A chegada de Colombo marcou o início da colonização europeia nas Américas e o colapso de muitas culturas indígenas do Caribe. Esse primeiro contato os europeus teve efeitos devastadores para os Taínos – assim como outras populações indígenas, que foram rapidamente submetidos à escravidão e forçados a trabalhar nas plantações e minas. Além disso, doenças trazidas pelos europeus, como a varíola e o sarampo, dizimaram os nativos que não tinham imunidade a essas doenças. Estima-se que, em poucas décadas após o contato com os espanhóis a maior parte da população Taína foi exterminada, seja por doenças, trabalho forçado ou violência. No entanto, muitos descendentes dos Taínos se integraram às populações coloniais através do mestizaje (miscigenação com africanos e europeus), e traços de sua cultura e genética ainda estão presentes nas populações caribenhas modernas. Elementos culturais dos Taínos, como palavras da língua taíno (por exemplo, “canoa”, “tubarão”, “tabaco”, “batata”), práticas agrícolas e culinárias, e influências artísticas continuam a fazer parte  não só da identidade cultural do Caribe, como de boa parte da América Latina atual. 

Em 7 de junho de 1494 foi assinado o Tratado de Tordesilhas entre os reinos de Portugal e Espanha.  O tratado foi um acordo que visava resolver disputas sobre as terras recém-descobertas por Cristóvão Colombo e outras explorações europeias no Atlântico. Esse tratado desenhou no mundo recém invadido uma linha imaginária, conhecida como a Linha de Tordesilhas, para dividir as terras do Novo Mundo entre os dois países ibéricos, moldando significativamente a história da América Latina em seus costumes, regimes coloniais e língua pátria. 

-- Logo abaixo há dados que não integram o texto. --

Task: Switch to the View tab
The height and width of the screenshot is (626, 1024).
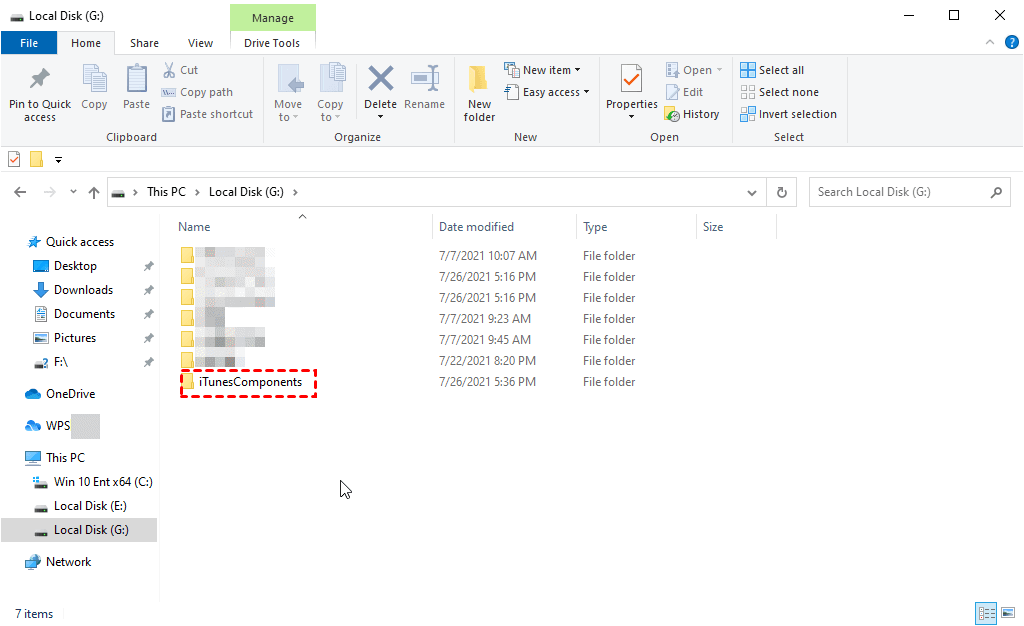Action: [x=200, y=43]
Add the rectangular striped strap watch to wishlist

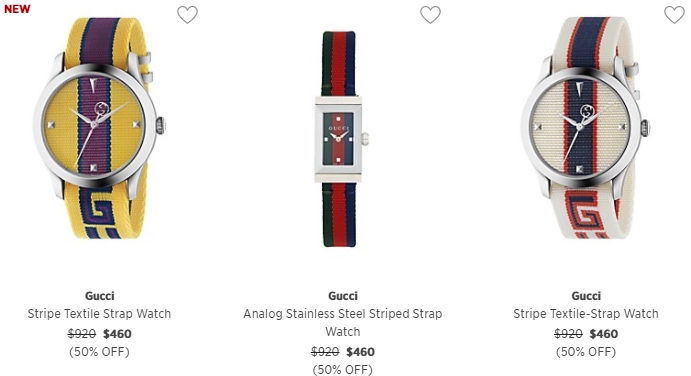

Portugal ficou com uma faixa a leste dessa linha imaginária, que se tornaria o atual Brasil. Os espanhóis ficaram com a maior parte das Américas, incluindo grande parte da América do Sul, América Central e parte da América do Norte. Isso permitiu à Espanha colonizar territórios ricos em minerais e criar um vasto império nas Américas.